EXERCISE REQUIREMENTS
Give the following records again in full and without alteration.

MATERIAL PROVIDED
------------------------------------------------

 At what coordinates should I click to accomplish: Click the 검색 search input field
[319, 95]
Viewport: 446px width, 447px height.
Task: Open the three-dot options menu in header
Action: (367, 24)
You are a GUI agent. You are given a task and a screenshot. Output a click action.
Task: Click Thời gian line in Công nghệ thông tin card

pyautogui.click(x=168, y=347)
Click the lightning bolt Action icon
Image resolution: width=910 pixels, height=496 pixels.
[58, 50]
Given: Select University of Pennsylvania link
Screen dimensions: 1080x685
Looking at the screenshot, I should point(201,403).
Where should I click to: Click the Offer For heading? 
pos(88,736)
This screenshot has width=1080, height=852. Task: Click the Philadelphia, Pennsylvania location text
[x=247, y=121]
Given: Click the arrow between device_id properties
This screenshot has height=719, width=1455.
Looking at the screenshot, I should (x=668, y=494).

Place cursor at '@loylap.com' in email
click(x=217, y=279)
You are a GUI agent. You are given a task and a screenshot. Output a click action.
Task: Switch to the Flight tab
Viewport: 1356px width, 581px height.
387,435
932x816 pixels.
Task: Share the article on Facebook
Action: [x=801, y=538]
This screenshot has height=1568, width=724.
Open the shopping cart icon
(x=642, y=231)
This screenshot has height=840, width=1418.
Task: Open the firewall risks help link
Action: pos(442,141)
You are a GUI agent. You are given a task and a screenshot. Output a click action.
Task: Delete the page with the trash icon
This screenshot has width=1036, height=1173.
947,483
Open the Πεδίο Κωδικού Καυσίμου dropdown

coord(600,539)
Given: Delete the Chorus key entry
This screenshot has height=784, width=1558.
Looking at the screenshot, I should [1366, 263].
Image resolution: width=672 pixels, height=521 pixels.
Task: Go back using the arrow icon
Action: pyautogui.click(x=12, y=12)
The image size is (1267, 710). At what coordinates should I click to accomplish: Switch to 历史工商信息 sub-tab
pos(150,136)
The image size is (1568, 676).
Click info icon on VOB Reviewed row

------------------------------------------------

SOLUTION TO THE PROBLEM
 At what coordinates should I click to accomplish: Click the 검색 search input field
[319, 95]
Viewport: 446px width, 447px height.
Task: Open the three-dot options menu in header
Action: (367, 24)
You are a GUI agent. You are given a task and a screenshot. Output a click action.
Task: Click Thời gian line in Công nghệ thông tin card

pyautogui.click(x=168, y=347)
Click the lightning bolt Action icon
Image resolution: width=910 pixels, height=496 pixels.
[58, 50]
Given: Select University of Pennsylvania link
Screen dimensions: 1080x685
Looking at the screenshot, I should point(201,403).
Where should I click to: Click the Offer For heading? 
pos(88,736)
This screenshot has width=1080, height=852. Task: Click the Philadelphia, Pennsylvania location text
[x=247, y=121]
Given: Click the arrow between device_id properties
This screenshot has height=719, width=1455.
Looking at the screenshot, I should (x=668, y=494).

Place cursor at '@loylap.com' in email
click(x=217, y=279)
You are a GUI agent. You are given a task and a screenshot. Output a click action.
Task: Switch to the Flight tab
Viewport: 1356px width, 581px height.
387,435
932x816 pixels.
Task: Share the article on Facebook
Action: [x=801, y=538]
This screenshot has height=1568, width=724.
Open the shopping cart icon
(x=642, y=231)
This screenshot has height=840, width=1418.
Task: Open the firewall risks help link
Action: pos(442,141)
You are a GUI agent. You are given a task and a screenshot. Output a click action.
Task: Delete the page with the trash icon
This screenshot has width=1036, height=1173.
947,483
Open the Πεδίο Κωδικού Καυσίμου dropdown

coord(600,539)
Given: Delete the Chorus key entry
This screenshot has height=784, width=1558.
Looking at the screenshot, I should [1366, 263].
Image resolution: width=672 pixels, height=521 pixels.
Task: Go back using the arrow icon
Action: pyautogui.click(x=12, y=12)
The image size is (1267, 710). At what coordinates should I click to accomplish: Switch to 历史工商信息 sub-tab
pos(150,136)
The image size is (1568, 676).
Click info icon on VOB Reviewed row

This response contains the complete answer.